Exercise instructions: Return the full transcript excerpt about money printing and Britcoin, word for word.
──────── Excerpted text ────────
Yeah. So I think there’s a lot of ways in which the world, whether it’s by intellectual reasons or just necessity, they’re going to go towards printing. Right. That’s just the likely outcome. Right. It’s just the easiest way from their point of view. Now, of course, we don’t endorse that, stopping the printing, having free markets, endorsing deflation would be better, of course, but we know that’s not going to happen. Like in terms of what’s realistic, and we’re seeing this even in terms of we saw this comment, there was a news article just recently talking about Britcoin, which is the UK central bank digital currency, and they were basically saying that you won’t even be allowed to, “hoard Britcoin”. Now, I was commenting just now saying, look, obviously this is a huge mistake from their point of view. There is a saying, it’s never interrupt your enemy when he’s making a mistake. So maybe we just say, look, okay, you’re not allowed to hoard the CBDC and guess what, it’s going to drive all of these people into Bitcoin. So that’s how I’m saying it. I’m curious if you have any initial reactions on it.
──────── Supplied records ────────
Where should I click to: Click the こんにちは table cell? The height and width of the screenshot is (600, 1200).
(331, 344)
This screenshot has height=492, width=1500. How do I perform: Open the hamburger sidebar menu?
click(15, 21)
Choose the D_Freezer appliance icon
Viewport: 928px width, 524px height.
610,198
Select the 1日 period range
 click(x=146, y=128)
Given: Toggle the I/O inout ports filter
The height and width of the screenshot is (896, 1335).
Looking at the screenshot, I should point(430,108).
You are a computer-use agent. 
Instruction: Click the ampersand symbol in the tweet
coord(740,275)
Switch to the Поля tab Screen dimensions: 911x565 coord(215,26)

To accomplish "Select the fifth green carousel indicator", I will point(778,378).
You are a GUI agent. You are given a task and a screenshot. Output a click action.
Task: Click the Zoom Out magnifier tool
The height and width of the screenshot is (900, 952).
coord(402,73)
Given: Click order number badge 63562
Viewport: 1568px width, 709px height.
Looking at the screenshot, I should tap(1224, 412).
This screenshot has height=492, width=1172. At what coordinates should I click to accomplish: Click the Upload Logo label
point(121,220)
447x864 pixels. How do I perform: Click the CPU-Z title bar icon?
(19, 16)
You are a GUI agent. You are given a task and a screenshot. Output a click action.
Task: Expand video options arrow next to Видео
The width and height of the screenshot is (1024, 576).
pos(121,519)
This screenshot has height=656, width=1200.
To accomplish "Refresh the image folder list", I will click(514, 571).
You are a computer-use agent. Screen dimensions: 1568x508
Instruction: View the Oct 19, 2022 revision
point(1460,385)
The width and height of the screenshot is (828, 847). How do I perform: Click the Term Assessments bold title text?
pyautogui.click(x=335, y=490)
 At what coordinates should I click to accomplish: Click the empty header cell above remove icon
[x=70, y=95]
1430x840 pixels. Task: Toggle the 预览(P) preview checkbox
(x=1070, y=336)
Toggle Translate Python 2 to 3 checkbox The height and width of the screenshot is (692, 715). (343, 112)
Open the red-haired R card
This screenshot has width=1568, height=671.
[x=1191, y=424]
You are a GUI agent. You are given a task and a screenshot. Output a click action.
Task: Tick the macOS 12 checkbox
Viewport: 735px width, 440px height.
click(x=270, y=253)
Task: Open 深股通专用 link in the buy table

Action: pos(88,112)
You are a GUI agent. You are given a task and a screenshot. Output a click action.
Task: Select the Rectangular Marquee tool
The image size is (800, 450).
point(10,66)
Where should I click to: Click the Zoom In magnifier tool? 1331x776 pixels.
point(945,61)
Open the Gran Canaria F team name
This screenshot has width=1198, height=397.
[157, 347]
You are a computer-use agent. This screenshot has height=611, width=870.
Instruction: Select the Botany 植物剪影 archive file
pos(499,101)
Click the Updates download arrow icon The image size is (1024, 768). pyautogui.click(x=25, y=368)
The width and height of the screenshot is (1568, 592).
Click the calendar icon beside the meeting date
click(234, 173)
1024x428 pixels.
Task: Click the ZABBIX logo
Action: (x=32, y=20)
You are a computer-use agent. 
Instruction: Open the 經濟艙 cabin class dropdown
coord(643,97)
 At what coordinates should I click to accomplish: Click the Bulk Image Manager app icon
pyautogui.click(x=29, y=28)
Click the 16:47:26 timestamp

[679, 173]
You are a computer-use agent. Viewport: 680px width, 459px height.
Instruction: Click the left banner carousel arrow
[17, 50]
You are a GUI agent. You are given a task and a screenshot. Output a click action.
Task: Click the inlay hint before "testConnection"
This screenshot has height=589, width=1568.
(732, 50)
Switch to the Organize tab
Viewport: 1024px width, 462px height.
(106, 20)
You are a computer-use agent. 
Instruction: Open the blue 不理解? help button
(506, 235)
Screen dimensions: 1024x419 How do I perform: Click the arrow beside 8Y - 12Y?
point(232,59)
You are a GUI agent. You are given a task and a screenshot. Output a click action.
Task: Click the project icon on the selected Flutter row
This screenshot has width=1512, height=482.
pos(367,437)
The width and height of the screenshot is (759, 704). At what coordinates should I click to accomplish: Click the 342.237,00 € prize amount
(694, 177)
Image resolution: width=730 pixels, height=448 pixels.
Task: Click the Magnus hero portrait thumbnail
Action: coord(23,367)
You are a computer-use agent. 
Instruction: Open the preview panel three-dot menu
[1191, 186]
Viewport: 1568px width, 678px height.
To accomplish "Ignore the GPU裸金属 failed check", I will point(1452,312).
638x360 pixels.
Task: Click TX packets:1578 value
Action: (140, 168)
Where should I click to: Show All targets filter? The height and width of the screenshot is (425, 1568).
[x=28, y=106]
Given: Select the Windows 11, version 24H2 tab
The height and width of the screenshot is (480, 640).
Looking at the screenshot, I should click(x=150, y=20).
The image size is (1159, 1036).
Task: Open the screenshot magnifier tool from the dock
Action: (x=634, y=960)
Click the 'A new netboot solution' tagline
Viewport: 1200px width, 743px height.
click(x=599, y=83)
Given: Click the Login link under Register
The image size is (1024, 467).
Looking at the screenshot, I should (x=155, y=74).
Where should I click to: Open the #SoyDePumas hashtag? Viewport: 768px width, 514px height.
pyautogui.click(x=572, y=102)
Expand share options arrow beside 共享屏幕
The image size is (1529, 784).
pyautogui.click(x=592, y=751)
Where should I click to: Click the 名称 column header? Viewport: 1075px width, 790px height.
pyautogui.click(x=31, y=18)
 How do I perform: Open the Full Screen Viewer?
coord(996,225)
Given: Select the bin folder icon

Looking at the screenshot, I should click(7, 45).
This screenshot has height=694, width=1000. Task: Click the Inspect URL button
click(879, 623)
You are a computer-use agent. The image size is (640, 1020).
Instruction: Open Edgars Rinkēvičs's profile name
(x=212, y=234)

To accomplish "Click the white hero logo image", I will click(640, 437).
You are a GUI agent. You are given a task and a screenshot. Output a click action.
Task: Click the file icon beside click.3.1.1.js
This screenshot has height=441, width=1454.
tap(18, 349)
────────
Completed exercise:
Yeah. So I think there’s a lot of ways in which the world, whether it’s by intellectual reasons or just necessity, they’re going to go towards printing. Right. That’s just the likely outcome. Right. It’s just the easiest way from their point of view. Now, of course, we don’t endorse that, stopping the printing, having free markets, endorsing deflation would be better, of course, but we know that’s not going to happen. Like in terms of what’s realistic, and we’re seeing this even in terms of we saw this comment, there was a news article just recently talking about Britcoin, which is the UK central bank digital currency, and they were basically saying that you won’t even be allowed to, “hoard Britcoin”. Now, I was commenting just now saying, look, obviously this is a huge mistake from their point of view. There is a saying, it’s never interrupt your enemy when he’s making a mistake. So maybe we just say, look, okay, you’re not allowed to hoard the CBDC and guess what, it’s going to drive all of these people into Bitcoin. So that’s how I’m saying it. I’m curious if you have any initial reactions on it.